WORDS Amelia Brown PHOTOS Karl Rogers

From the road, you would never guess the contemporary interior or the sense of scale of this quaint and unassuming semi-detached house in Woodstock, Cape Town.

For most architects and interior designers, the dream is to have carte blanche or, better still, to work on a property of their own. Interior Designer Hendre Bloem had been looking for the right space to launch a property development arm of his design studio. He knew immediately that this Woodstock semi-detached house was it, so he suggested a collaboration to architect Mias de Vries of Fifty8 Twelve Design.

“It’s always a pleasure designing beautiful spaces for others, where I have to balance the client’s needs with my own ideas and somehow come to an acceptable design loved by both parties,” says Mias, who owns a share in the property. “Working for a client pushes you to think differently and stretches you as a designer, whereas being your own client gives you the freedom to make all the decisions. And, in this case, collaborating with another designer has made this process even better.”
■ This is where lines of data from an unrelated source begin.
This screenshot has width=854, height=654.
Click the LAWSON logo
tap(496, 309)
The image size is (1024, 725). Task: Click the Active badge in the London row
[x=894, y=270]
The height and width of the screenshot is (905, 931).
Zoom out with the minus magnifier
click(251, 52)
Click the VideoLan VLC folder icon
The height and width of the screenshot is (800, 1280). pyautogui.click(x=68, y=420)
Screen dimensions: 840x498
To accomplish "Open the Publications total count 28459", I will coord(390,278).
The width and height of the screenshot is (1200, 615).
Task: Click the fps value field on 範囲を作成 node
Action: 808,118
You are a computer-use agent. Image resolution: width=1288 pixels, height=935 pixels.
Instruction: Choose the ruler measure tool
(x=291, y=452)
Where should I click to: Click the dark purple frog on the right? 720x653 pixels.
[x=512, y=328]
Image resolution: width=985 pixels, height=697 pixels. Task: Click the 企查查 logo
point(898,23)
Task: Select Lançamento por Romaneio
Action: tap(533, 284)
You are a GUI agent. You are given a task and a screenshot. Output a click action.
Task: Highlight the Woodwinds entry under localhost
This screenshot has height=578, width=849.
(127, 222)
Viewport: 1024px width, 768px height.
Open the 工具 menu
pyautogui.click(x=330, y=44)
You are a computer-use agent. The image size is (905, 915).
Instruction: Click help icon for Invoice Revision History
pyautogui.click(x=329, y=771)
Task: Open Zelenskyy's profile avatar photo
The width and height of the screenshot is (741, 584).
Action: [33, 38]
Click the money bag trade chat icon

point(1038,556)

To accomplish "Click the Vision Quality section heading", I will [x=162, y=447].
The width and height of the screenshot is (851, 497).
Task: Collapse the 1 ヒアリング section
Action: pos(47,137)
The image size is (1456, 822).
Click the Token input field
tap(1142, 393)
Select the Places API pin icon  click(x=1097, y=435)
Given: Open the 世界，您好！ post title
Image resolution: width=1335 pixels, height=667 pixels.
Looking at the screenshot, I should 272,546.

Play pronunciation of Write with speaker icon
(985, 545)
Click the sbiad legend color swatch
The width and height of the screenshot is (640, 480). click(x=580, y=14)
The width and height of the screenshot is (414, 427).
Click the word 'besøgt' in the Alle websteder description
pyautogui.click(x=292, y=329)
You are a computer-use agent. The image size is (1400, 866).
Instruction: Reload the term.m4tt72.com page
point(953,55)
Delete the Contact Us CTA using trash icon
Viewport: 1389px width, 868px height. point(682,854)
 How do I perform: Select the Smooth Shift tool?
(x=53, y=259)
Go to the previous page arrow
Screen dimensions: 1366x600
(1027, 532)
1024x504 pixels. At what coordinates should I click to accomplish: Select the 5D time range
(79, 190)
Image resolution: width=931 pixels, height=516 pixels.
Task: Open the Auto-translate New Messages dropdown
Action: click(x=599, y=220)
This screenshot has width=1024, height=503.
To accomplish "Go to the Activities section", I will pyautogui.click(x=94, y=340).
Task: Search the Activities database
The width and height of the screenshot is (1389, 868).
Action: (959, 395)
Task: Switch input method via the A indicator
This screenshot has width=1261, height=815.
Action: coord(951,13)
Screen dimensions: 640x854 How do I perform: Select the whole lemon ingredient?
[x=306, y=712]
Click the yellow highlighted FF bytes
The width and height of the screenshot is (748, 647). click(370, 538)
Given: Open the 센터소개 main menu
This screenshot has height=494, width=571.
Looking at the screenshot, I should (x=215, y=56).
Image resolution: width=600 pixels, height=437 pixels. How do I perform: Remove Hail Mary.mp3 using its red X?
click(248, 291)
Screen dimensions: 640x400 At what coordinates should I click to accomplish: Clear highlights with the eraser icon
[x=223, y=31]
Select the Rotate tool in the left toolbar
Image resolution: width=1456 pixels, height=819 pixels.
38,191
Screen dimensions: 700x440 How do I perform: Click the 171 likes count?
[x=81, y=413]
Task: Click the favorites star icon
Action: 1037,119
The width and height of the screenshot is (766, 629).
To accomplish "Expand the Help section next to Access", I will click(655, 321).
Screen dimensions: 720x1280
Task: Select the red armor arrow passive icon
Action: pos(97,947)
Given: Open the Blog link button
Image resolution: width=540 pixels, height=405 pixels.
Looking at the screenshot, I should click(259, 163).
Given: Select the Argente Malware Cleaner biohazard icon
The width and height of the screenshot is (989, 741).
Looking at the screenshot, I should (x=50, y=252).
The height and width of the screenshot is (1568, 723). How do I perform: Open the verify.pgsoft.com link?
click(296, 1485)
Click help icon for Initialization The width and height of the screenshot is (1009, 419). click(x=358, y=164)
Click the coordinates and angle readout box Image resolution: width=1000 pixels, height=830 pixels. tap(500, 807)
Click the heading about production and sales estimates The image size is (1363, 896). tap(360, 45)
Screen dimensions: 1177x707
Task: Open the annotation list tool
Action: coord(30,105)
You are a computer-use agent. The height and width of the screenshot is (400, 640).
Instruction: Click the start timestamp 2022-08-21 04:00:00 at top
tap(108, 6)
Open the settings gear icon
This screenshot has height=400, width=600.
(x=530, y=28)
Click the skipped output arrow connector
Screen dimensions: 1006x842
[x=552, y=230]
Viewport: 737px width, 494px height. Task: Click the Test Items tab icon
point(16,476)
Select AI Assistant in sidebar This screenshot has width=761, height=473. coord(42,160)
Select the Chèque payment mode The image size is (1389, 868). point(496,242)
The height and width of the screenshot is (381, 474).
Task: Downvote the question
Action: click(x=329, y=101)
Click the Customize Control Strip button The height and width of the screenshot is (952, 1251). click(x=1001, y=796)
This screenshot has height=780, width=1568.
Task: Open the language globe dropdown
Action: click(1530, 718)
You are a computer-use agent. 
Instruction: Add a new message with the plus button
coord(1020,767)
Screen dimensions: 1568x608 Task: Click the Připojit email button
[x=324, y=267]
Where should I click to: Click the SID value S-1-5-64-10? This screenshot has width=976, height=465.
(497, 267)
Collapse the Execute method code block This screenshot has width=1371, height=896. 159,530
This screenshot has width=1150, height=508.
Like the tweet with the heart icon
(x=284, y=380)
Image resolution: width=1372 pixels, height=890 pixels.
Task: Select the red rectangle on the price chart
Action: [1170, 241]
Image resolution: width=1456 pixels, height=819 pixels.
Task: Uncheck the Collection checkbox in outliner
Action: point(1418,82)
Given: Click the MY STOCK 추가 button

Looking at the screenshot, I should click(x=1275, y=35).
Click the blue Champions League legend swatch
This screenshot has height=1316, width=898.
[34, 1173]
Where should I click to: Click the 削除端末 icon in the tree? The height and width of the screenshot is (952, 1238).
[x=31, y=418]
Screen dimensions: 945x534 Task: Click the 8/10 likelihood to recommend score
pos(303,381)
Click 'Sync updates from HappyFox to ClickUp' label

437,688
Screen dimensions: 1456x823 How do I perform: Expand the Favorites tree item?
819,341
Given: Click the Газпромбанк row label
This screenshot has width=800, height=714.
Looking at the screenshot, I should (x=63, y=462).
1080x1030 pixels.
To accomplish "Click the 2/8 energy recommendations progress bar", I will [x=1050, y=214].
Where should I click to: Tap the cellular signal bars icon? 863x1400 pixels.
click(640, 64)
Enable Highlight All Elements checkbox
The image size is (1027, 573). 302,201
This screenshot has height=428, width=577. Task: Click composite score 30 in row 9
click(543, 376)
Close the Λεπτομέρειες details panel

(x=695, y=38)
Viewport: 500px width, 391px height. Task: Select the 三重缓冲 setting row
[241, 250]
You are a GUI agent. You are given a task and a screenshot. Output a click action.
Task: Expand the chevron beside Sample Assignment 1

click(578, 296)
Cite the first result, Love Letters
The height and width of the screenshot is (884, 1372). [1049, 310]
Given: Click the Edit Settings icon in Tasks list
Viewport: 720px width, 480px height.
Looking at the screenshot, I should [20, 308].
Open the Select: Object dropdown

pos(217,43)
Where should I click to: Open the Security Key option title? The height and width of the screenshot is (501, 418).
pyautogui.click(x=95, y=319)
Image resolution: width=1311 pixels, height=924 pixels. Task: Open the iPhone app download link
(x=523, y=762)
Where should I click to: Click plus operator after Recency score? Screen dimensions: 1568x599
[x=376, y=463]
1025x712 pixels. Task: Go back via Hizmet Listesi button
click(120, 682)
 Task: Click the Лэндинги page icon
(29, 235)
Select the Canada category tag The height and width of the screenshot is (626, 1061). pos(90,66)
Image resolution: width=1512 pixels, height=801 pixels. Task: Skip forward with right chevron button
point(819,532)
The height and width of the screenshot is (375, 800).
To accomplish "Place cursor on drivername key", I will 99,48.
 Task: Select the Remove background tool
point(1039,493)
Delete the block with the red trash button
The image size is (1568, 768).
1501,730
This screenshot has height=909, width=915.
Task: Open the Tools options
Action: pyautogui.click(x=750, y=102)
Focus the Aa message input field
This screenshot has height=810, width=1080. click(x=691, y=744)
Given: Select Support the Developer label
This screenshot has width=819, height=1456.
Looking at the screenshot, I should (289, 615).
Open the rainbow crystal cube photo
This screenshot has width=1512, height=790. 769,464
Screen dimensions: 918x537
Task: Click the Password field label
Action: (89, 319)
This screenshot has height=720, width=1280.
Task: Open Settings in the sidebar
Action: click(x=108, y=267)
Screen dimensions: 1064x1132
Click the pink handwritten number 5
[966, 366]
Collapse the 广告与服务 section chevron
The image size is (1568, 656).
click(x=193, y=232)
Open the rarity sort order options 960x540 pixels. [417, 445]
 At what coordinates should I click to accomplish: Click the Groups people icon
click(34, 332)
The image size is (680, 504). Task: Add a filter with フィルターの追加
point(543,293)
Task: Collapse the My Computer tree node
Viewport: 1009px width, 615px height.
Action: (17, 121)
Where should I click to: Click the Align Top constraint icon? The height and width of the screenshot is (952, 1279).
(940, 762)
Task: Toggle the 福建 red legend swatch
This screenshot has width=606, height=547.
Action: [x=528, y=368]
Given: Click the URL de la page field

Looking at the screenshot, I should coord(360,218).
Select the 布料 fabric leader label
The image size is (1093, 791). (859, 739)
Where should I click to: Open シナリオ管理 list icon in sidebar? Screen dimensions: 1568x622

Mias applied the same fundamental brief he always does: to transform a space into a liveable piece of art while making use of its inherent characteristics.

The objective was to add value without over-capitalising. Interior walls were knocked down to open up the separate kitchen, dining and living room, set at the back of the property; an underutilised roof space was converted into a third bedroom, and en-suite bathrooms were added to each bedroom. Due to the property’s venerable age of 110 years, Heritage Western Cape dictated that no changes could be made to the facade and the roof. Concessions were made to allow for the installation of two roof windows, capitalising on the views of Table Mountain, and adaptations to the shape of the roof at the back of the house, which is not visible from the street.

With just 116 m² internal space to work with, the team applied a theory developed by French architect Bernard Tschumi, which states that there is no architecture without events, actions or activity: The spatial flow and design of the house was developed by organising its key elements: movement (hallway, staircase and circulation area), event (bedrooms, lounge, dining, courtyard and stoep) and services (bathrooms and kitchen).

“Zones 1 and 3 (movement and services) were purposefully kept dark in terms of colour,” says Hendre. “Black, charcoal and grey define these spaces and create a framework for their functions. We kept Zone 2, the spaces in the middle where one lives and entertains, airy.” The duo ensured every square metre is used efficiently, which enables the event spaces in-between to be as open and multifunctional as possible.

The original has been lovingly incorporated into the modern and renovated to form a symbiotic relationship of old and new. Hardwood flooring, exposed brick and timber interact with sleek satin black finishes, polished marble, granite, solid oak, frameless glass and raw steel.

From its unassuming exterior, the house opens to a modern interior with pieces by OKHA, Casamento and James Mudge and walls adorned with South African contemporary art. As you’re drawn through, a charming exterior courtyard extends from the kitchen, and there’s the revelation of a master bedroom sanctuary in the eaves.

The design philosophy has increased the impression of space. The “edges” of the house, the movement and service spaces, disappear in darkness, leaving the event space in-between open and free, ready for the owner to interpret, create and live in.